### INPUT DATA ###

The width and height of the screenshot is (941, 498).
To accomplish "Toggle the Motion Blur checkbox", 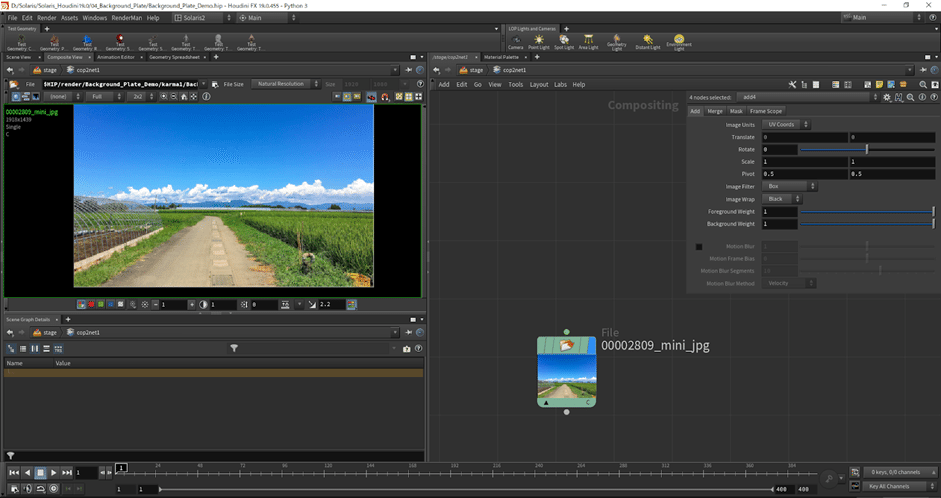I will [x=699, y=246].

###
### INPUT DATA ###

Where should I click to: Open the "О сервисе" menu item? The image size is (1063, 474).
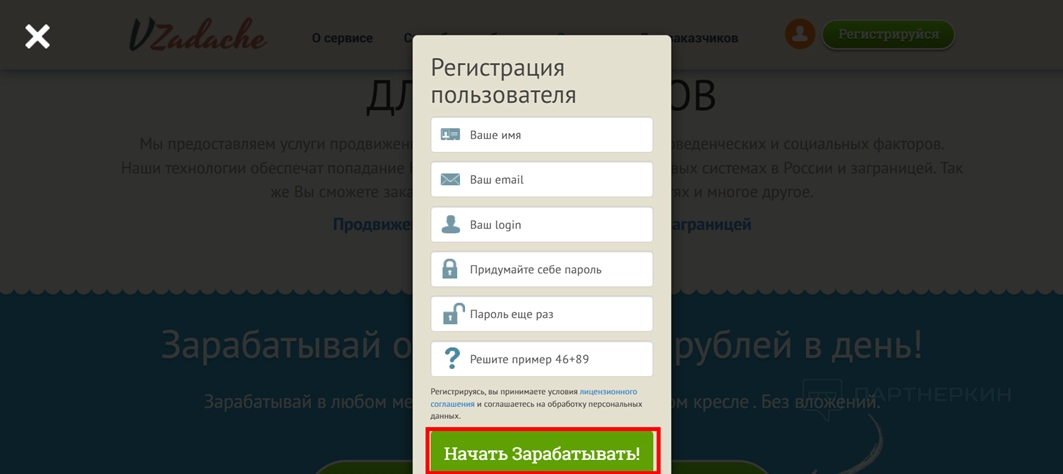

###
### INPUT DATA ###

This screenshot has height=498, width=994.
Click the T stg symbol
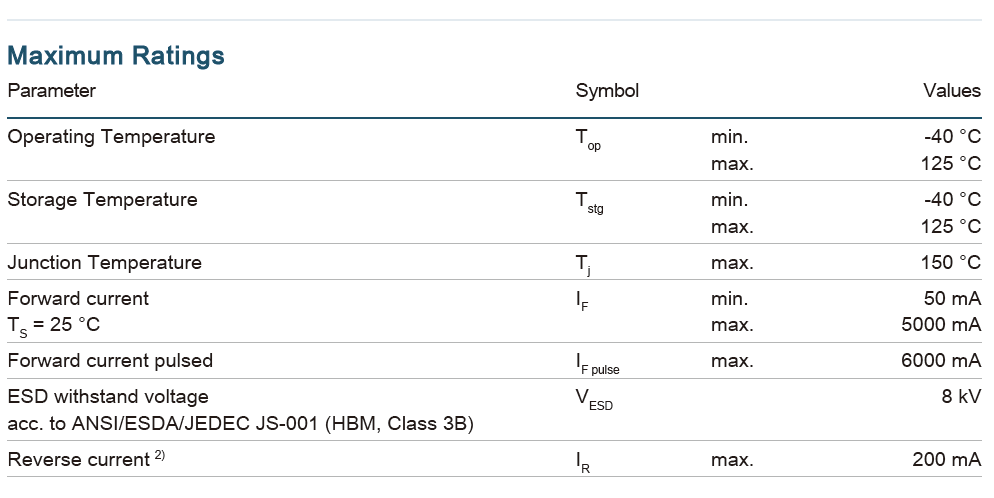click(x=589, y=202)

###

--- TO DO ---
Output everything from the line containing "This screenshot has height=498, width=994." down to the line containing "click(x=589, y=202)" as a two-column CSV with the headers instruction and action. Give one row per record, with its text under instruction and its answer under action, each field in quotes with line breaks turned into spaces and the pictures left out.

--- ANSWER TO THIS TASK ---
instruction,action
"This screenshot has height=498, width=994. Click the T stg symbol","click(x=589, y=202)"